The silence that followed was vast and deep. Within Cyril's dantian, the opalescent figure of Cang Chanda seemed to solidify, the starlight in his nebulous beard gleaming brighter. The disdain was utterly gone, replaced by a look of solemn, awe-struck recognition.
"An untainted heart... in an epoch of rust and corrosion," the ancient remnant whispered, his voice filled with a strange, proud grief. "A will that chooses the mountain's path over the meteor's flash. You are right, boy. This is not a weakness. It is the rarest foundation of all. The world breaks the bright talents on the wheel of its own cynicism. But it does not know what to do with a will that is quiet, deep, and refuses to be corrupted. It is the drip of water that, given time, carves canyons through diamond."
He floated closer, his spectral form radiating a new, fierce warmth.

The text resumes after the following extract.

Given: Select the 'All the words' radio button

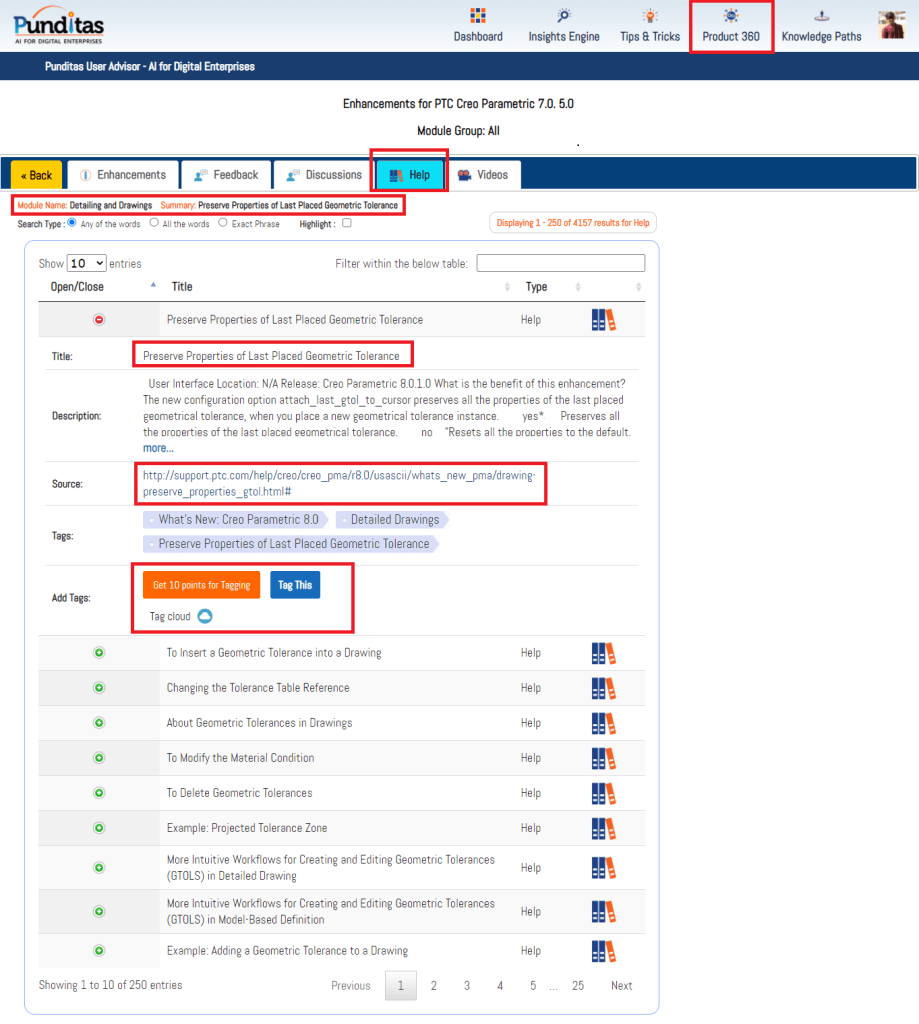Looking at the screenshot, I should tap(154, 223).
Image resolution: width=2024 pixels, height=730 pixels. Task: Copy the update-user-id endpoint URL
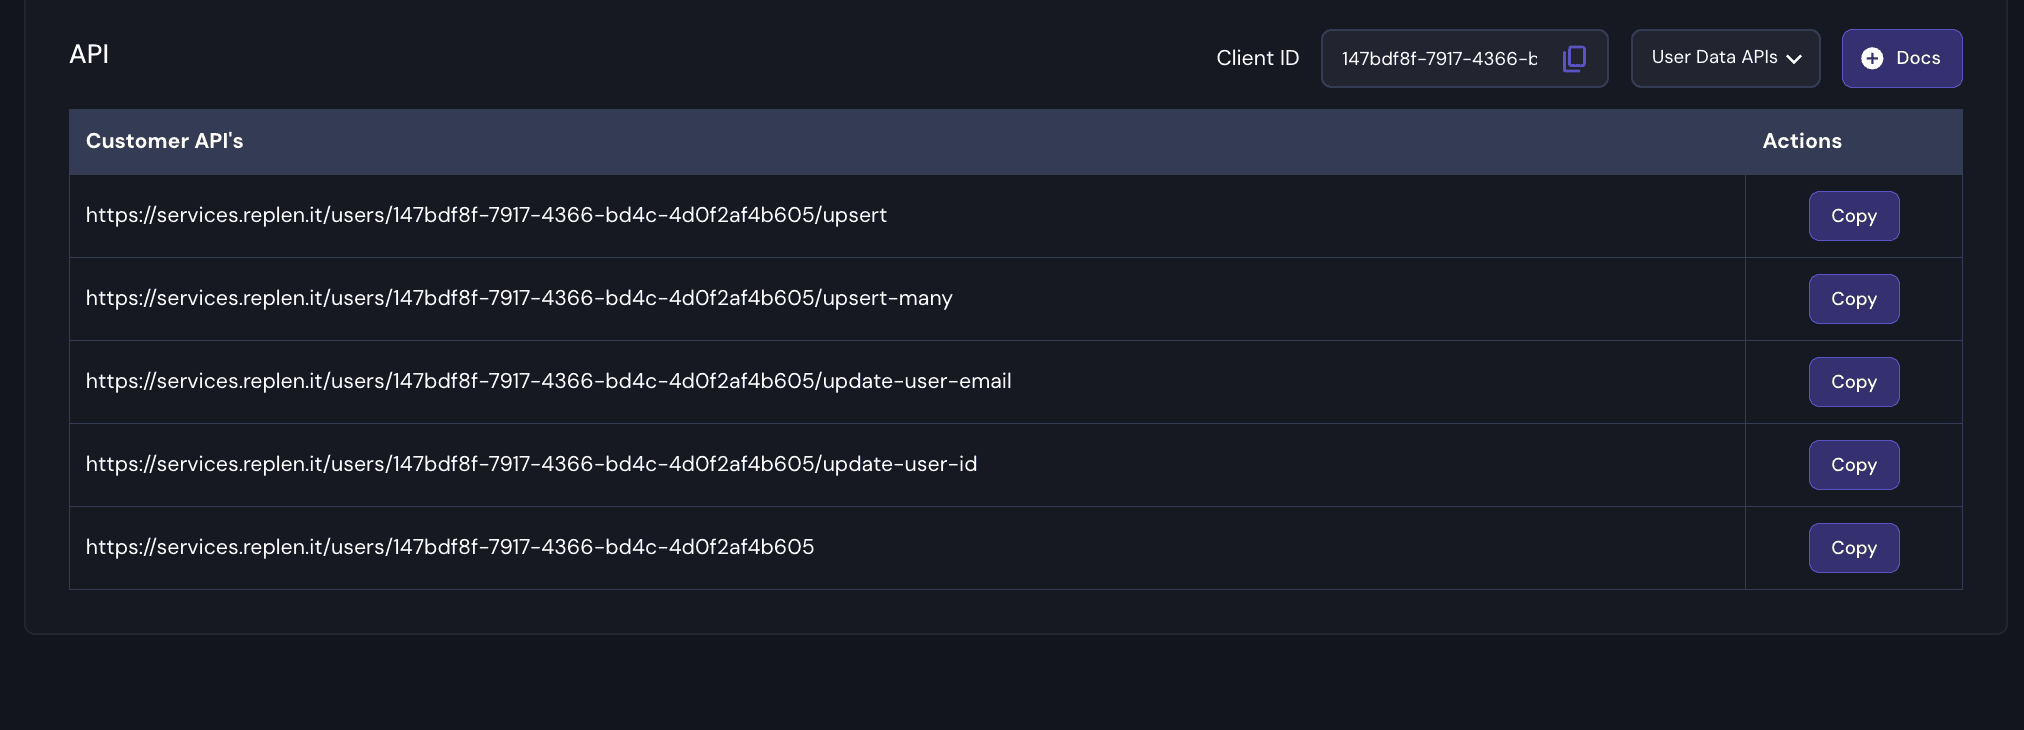click(x=1853, y=465)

"Very well. You may call me Old Fogey. And I... I will teach you. Not just how to mend your sieve, but how to transform it into a crucible that tempers this untainted heart into something unbreakable. I will show you how to make your solitude your fortress, and your quiet will the force that moves worlds without making a sound. Now," his tone shifted back to its familiar, impatient drill, "stop this maudlin monologuing. The philosopher-energy is getting bored. Let us show it something truly interesting. Observe the third meridian junction. You are approaching it like a clumsy ox. Watch, and learn how a poet greets a doorway..."
And as Cyril, with a heart lighter than it had been in years, focused his entire being on the lesson, he felt it. The chapter had not just turned. The very nature of the book had changed. He was no longer just a discarded disciple, nor merely a clever bandit. He was now the student of an age, and the custodian of a heart the world had forgotten how to value. The journey ahead was no longer a desperate scramble in the dark. It was the first, deliberate step on the path of the mountain.